Smarter Machines, Dumber Operators
Anyone walking into the Air and Marine Operations Center may at first be impressed with the numerous workstations, the big screens and live video flowing in from cameras mounted on planes and data flowing from a variety of sensors in the United States and elsewhere. But first impressions can be deceiving.
“There’s lots of data flowing in, but it still looks like 1969 in the NASA space center. That model hasn’t changed much,” said Tony Crowder, director of the Customs and Border Protection (CBP) Air and Marine Operations Center.
Crowder made the comments while serving on a CBP panel at the 2016 AFCEA Homeland Security Conference in Washington, D.C. He then asked the audience what an operations center should look like in an era of virtual reality. He stressed the need for smarter technologies, especially in the area of predictive analytics. “If you can build me a smarter machine, I can hire dumber operators.”
The operations center needs to continue to build its ability to “know what’s in our battlespace,” Crowder said.
The operations center ingests data from “all types of sensors that allow us to see things moving in the air and maritime world,” he reported. In the air world, the operations center ingests data from “all the sensors available that allow us to see things moving,” including sensors in South America and Canada. “However, we do not have enough. Even though we have all that’s available in the air world, it’s still not enough for us to have domain awareness,” he said.
The ops center does not have access to as much data in the maritime domain, which is less regulated and more fragmented, he reported.
Additionally, the operations center deals with data from the top secret to the unclassified level, which presents challenges technology might help resolve. Crowder indicated he seeks solutions to help move data from “the top-secret side of our government” to a “border patrol agent who is out in a very difficult, tough situation” in a way that it makes sense to the agent. He also needs to be able to share data with national and international partners.
The Air and Marine Operations Center is a law enforcement entity focused on noncommercial air and maritime activities. Its personnel work closely with the Defense Department in large part because it is often unclear whether an event requires a homeland security or military response. “The problem is that it looks the same in the beginning. We don’t really know if that aircraft approaching our air borders is a defense issue or a security issue,” Crowder pointed out. “We are intimate with NORAD, NorthCom, First Air Force. Our operations centers and their operations centers are intimately tied, and we coordinate our responses every day.”
The center tracks about 85,000 objects at any given moment and reacts in some way to about 500,000 aircraft. That could include everything from an initial interrogation to coordinating a meeting with law enforcement agents.

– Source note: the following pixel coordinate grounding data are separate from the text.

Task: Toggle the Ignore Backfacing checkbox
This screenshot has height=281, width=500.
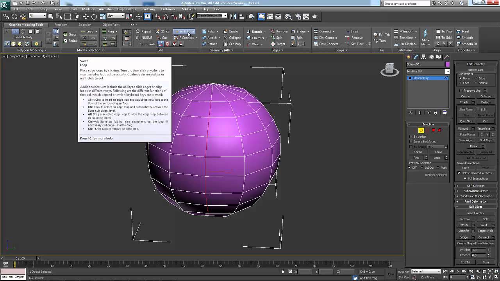Action: coord(411,141)
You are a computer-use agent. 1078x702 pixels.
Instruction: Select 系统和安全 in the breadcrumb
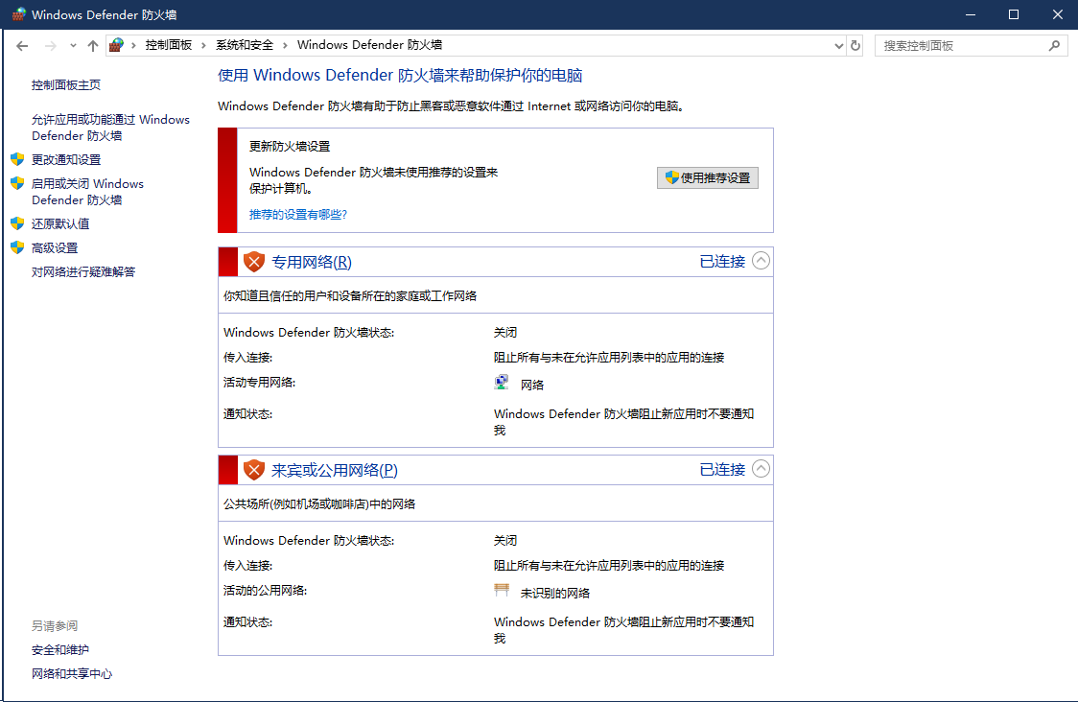pyautogui.click(x=244, y=45)
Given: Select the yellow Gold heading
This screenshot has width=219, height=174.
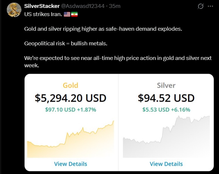Looking at the screenshot, I should pyautogui.click(x=71, y=85).
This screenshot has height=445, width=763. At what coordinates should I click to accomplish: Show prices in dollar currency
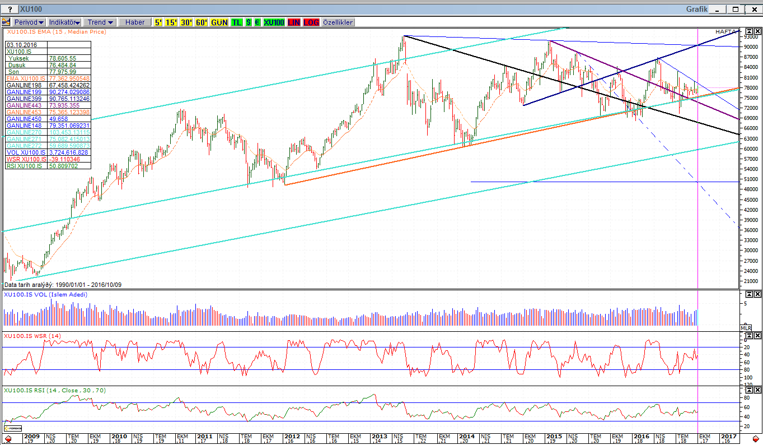tap(249, 22)
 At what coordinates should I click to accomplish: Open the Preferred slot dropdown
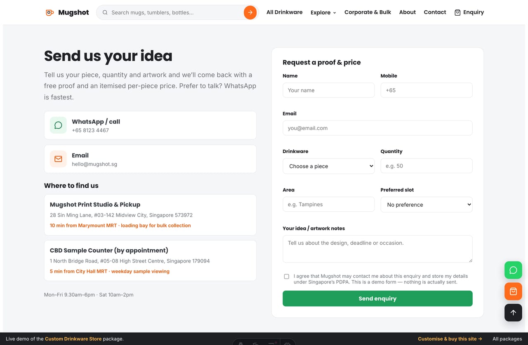click(x=427, y=205)
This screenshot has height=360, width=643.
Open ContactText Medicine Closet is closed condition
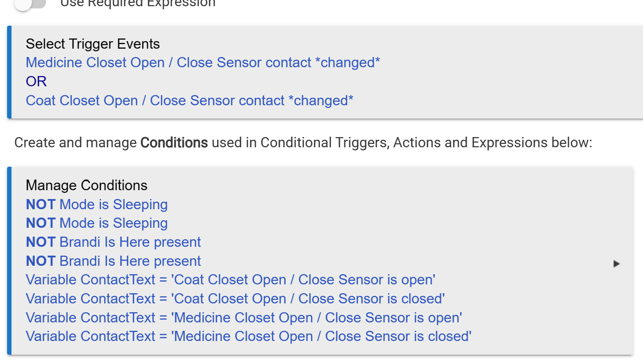pos(249,337)
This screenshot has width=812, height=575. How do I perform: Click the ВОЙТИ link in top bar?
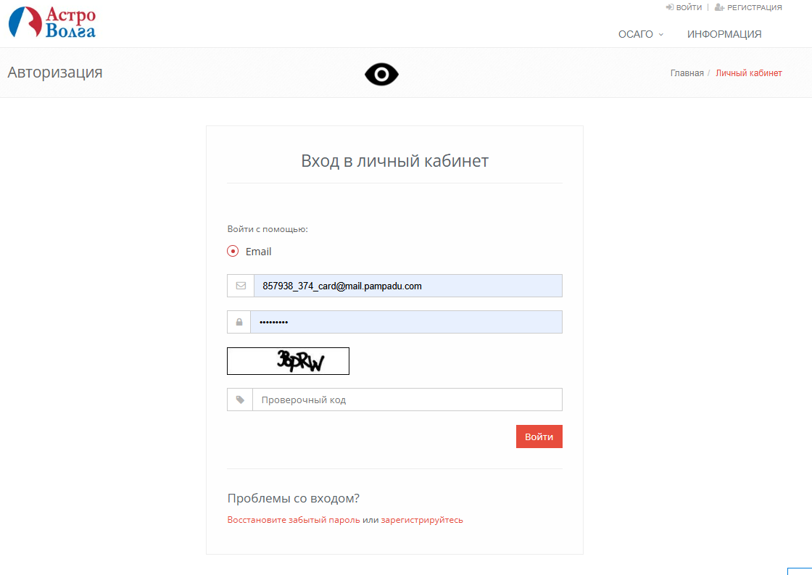point(689,7)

Still, he identified the ability to monitor “low-level aerial movement” as a technological shortfall. “There are places where we have very good low-level coverage, where we have things like a tethered aerostat radar system, but there are other places where we don’t have things like that,” he said. Low observables can include “ultralight aircraft” and hang gliders, but it could also include a 747. “It could be John Travolta,” Crowder said.
The air domain continues to grow more complicated, he indicated. He said just this week he received an email that the Federal Aviation Administration had certified what he described as “flying dune buggies.”
“Our threat set is pretty broad, but what are these flying dune buggy things? We have to figure that out,” he said.